With a lifetime mortgage you continue to own your home completely and are given a loan based on your age and the value of the property. You can pay the interest charged monthly or have the interest rolled up into the loan amount – this means there would be no monthly payments.
You can have the loan paid to you in a single lump sum or in smaller sums over a period of time – this is called a drawdown. The interest can be either fixed or variable and is added to the loan monthly or yearly. The interest does not have to be paid until you die or move into long term care.
Since interest is charged on the loan and also on interest already added, if you take a lump sum up front the amount you owe can grow quickly. If you take smaller lump sums over a period of time, the interest is lower since you are not charged it until you have drawn down the cash.
Will I ever owe more than my property is worth?
The amount you can borrow with a lifetime mortgage depends on your age and the value of your house: you can borrow a larger percentage of you home’s value the older you are.
Since the loan will not be paid off until the house is sold (upon your death or moving into long term care) then the increase in the value of your house will offset the interest owed. There is however, always a risk that house prices may fall, or not rise enough, and leave the amount owed more than the value of the house. In this circumstance, your estate would be left with a debt to pay.

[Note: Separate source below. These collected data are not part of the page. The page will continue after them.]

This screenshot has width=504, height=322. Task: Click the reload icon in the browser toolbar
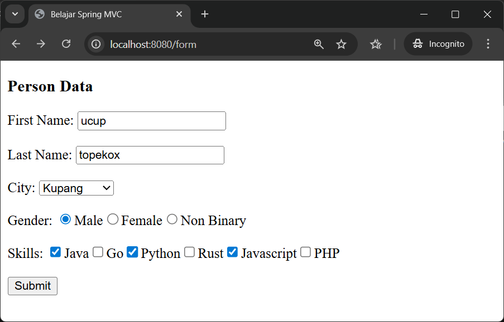[66, 43]
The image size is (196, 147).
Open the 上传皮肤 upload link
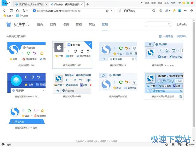(181, 24)
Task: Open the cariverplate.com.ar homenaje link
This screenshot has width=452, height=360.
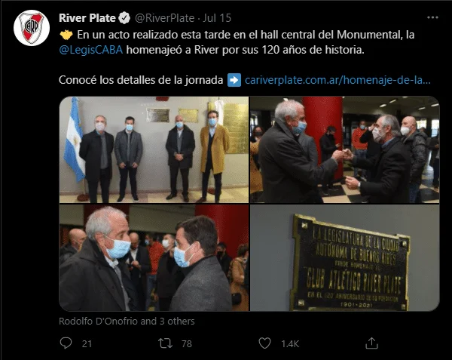Action: (x=337, y=80)
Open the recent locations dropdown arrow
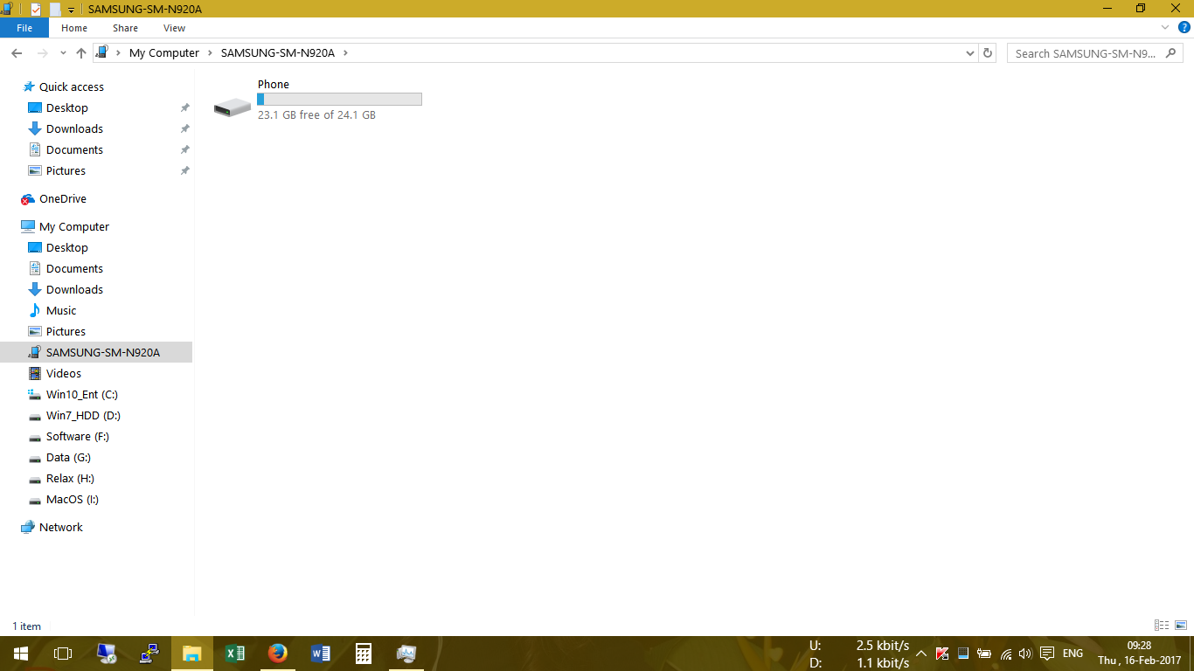 click(x=63, y=53)
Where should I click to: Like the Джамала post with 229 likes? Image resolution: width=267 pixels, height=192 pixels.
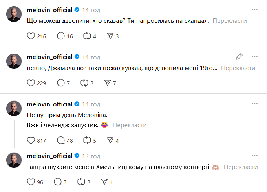(31, 83)
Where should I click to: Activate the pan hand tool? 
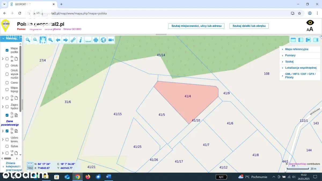click(43, 40)
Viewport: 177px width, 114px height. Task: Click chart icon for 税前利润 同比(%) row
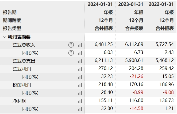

To avoid this risk, you can opt for a “no negative equity guarantee” which ensures that the repayment amount won’t exceed the proceeds from the sale of your house. This can provide additional peace of mind.
Take lump sums as you need them
If the lump sum you are offered when applying for an equity release mortgage is more than you need then it is worth considering only taking what you need now and then taking more in the future as required. This avoids you incurring interest charges on money you do not need at the time.